Air Minum Astronaut: Teknologi Daur Ulang Limbah di ISS Bernilai Triliunan Rupiah

Oleh Achmad July 31, 2026 57 minutes lalu 0 komentar

Di Stasiun Luar Angkasa Internasional (ISS), para astronaut kini memiliki sistem pengolahan air yang revolusioner. Sistem baru ini, yang menelan biaya fantastis Rp 416 miliar, mampu mengubah kembali urine dan keringat para awak menjadi air minum yang aman dikonsumsi. Kemampuan daur ulang ini menjadi kunci utama keberlanjutan hidup manusia di orbit.

Sebelumnya, para astronot telah terbiasa meminum air yang telah melalui proses daur ulang. Sistem lama yang sudah beroperasi selama bertahun-tahun berhasil mengubah urine, keringat, bahkan uap napas yang keluar dari tubuh menjadi air bersih. Namun, sistem baru ini diklaim menawarkan efisiensi yang jauh lebih tinggi dan kualitas air yang lebih baik.

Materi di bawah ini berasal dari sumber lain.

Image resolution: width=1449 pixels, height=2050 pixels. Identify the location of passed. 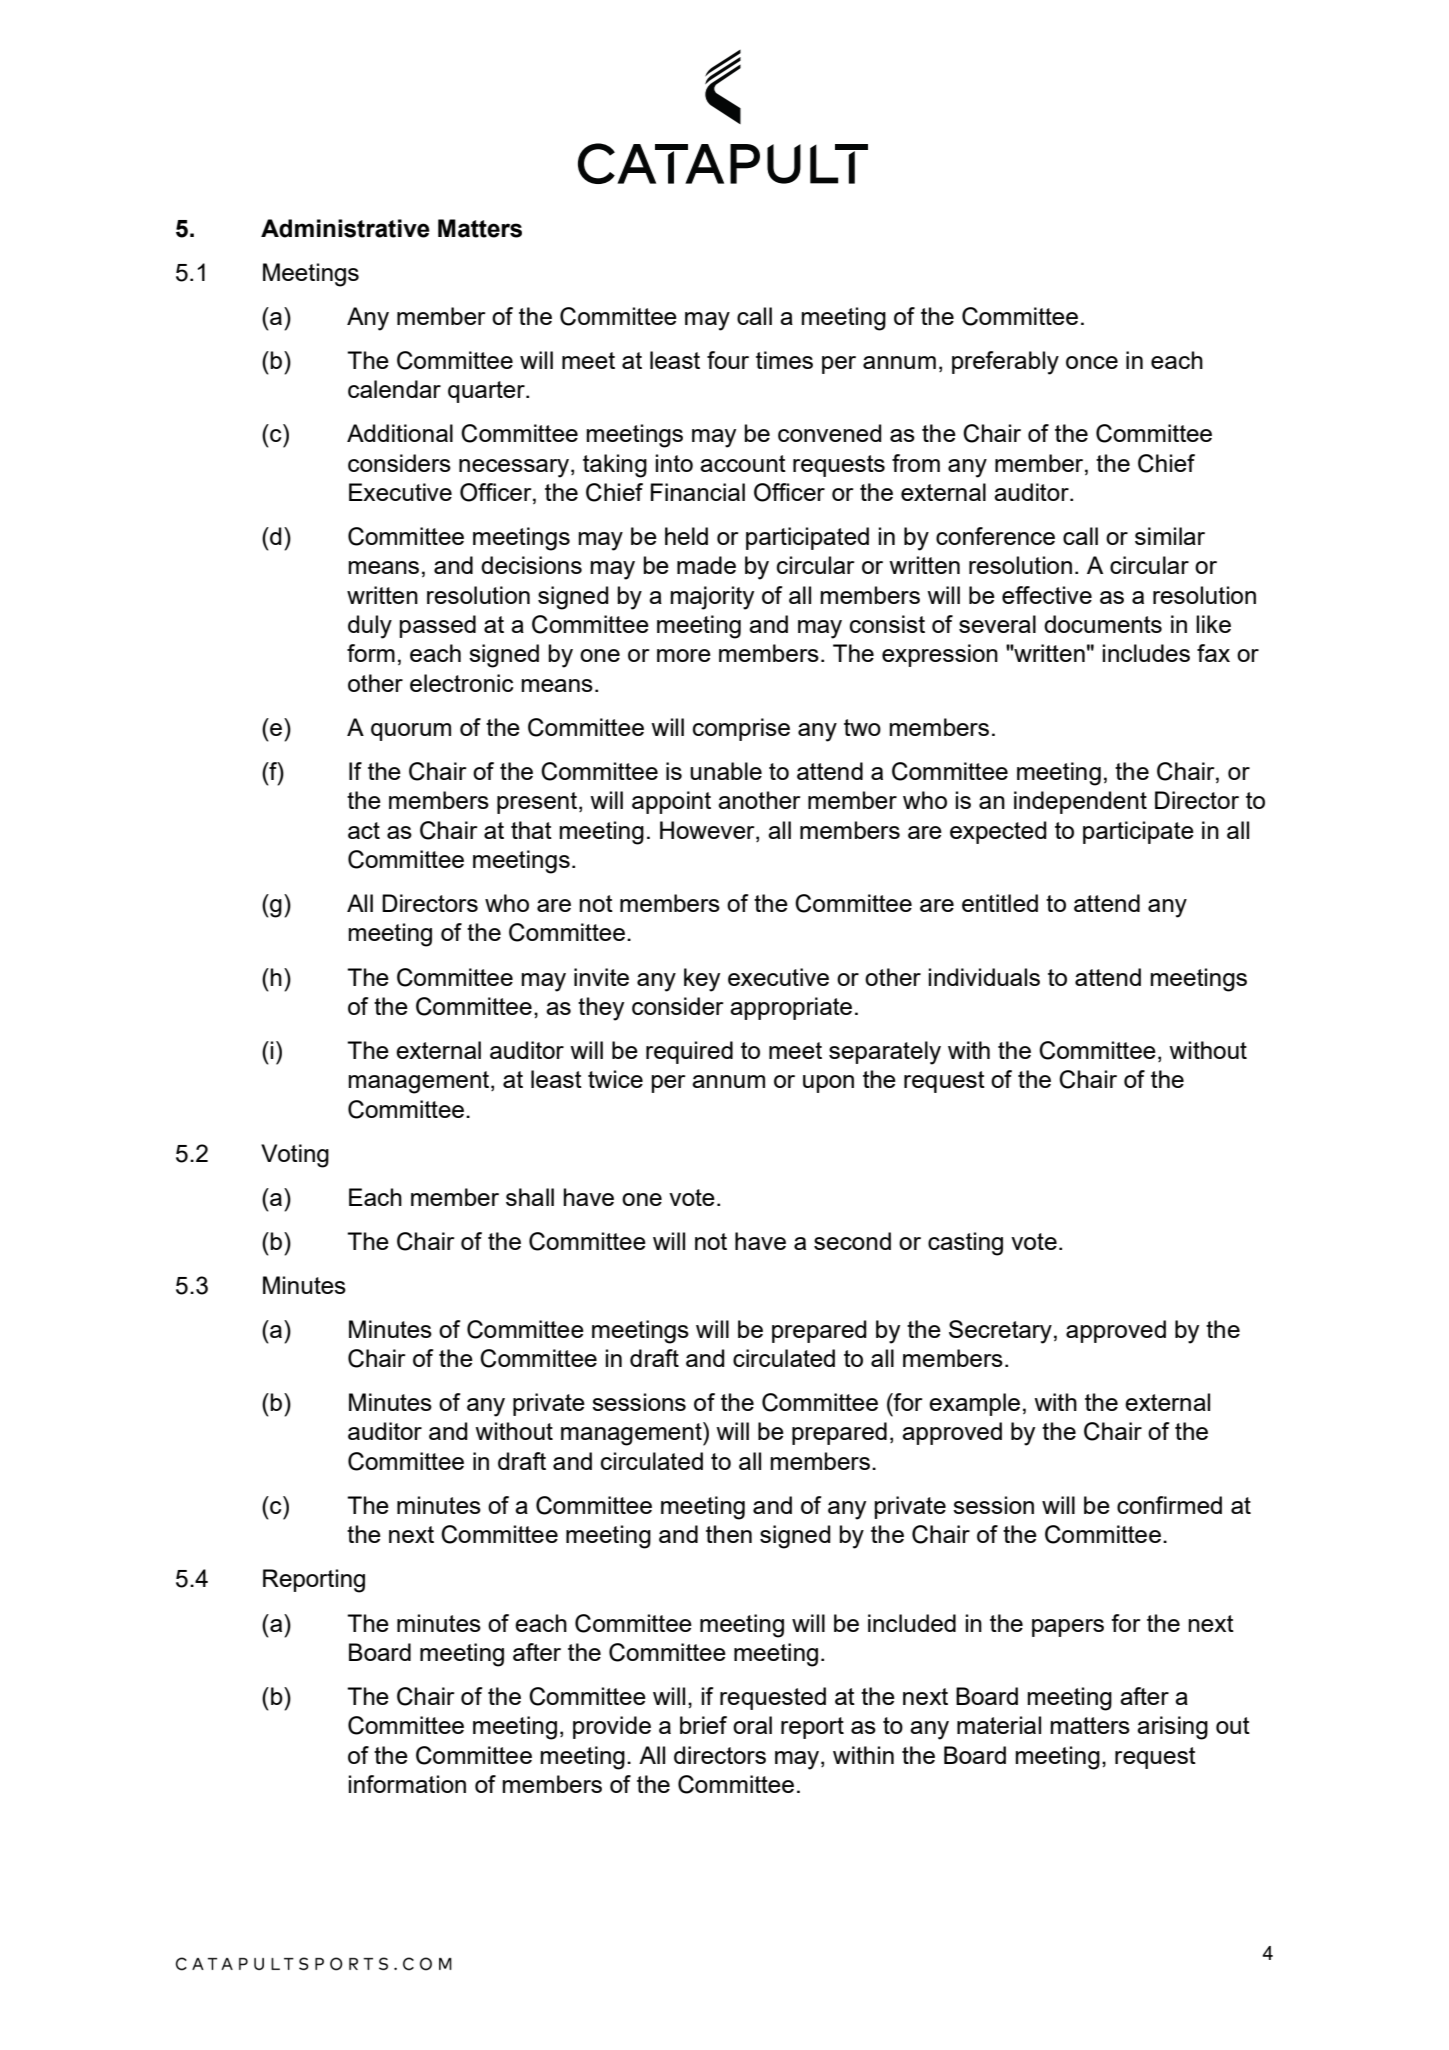
(437, 626).
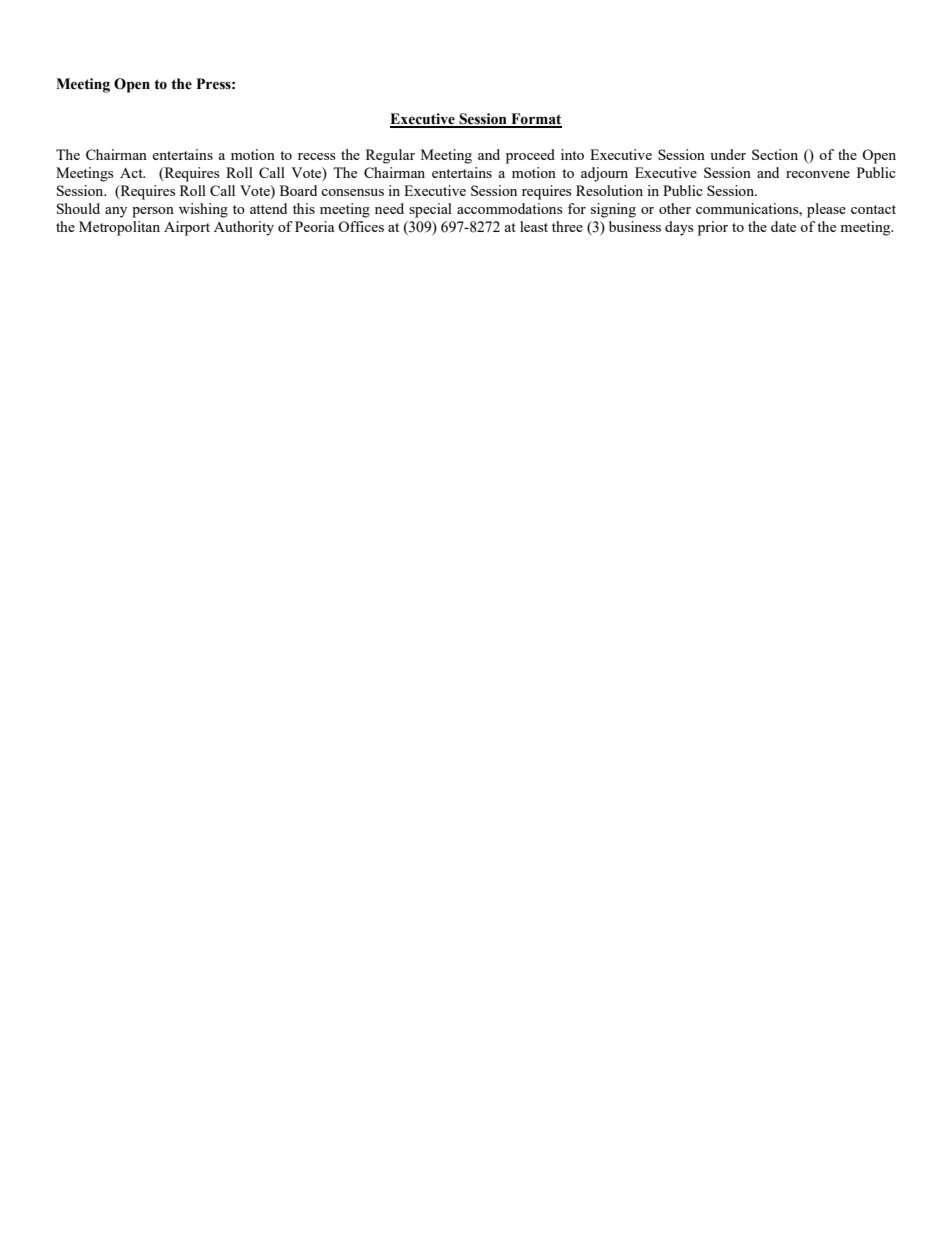 The width and height of the screenshot is (952, 1233). Describe the element at coordinates (187, 228) in the screenshot. I see `Airport` at that location.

Teknologi canggih ini merupakan hasil kolaborasi antara NASA dan berbagai mitra internasional. Perangkat terbaru yang terpasang di ISS ini menggunakan metode penyaringan dan pemurnian multi-tahap yang sangat rumit. Proses ini memastikan bahwa setiap molekul air yang terbuang melalui urin, keringat, atau uap dapat diolah kembali menjadi air minum yang memenuhi standar kesehatan internasional.

Keberadaan sistem pengolahan air yang canggih ini sangat krusial untuk misi luar angkasa jangka panjang. Tanpa kemampuan untuk mendaur ulang sumber daya, pasokan air bersih akan menjadi kendala utama. “Kami telah mengirimkan sistem baru ini ke ISS untuk meningkatkan kemampuan kami dalam mendaur ulang air,” ujar seorang perwakilan dari NASA dalam sebuah pernyataan. “Ini adalah bagian penting dari dukungan kami terhadap kru di sana dan memungkinkan mereka untuk terus melakukan penelitian penting.”

Angka Rp 416 miliar yang dikeluarkan untuk toilet canggih ini mencerminkan betapa pentingnya inovasi dalam teknologi pendukung kehidupan di luar angkasa. Dengan semakin banyaknya rencana misi berawak ke Bulan dan Mars, keberlanjutan sumber daya seperti air menjadi faktor penentu keberhasilan. Sistem daur ulang ini tidak hanya mengurangi beban logistik pengiriman air dari Bumi, tetapi juga meningkatkan kemandirian para astronaut di lingkungan yang ekstrem.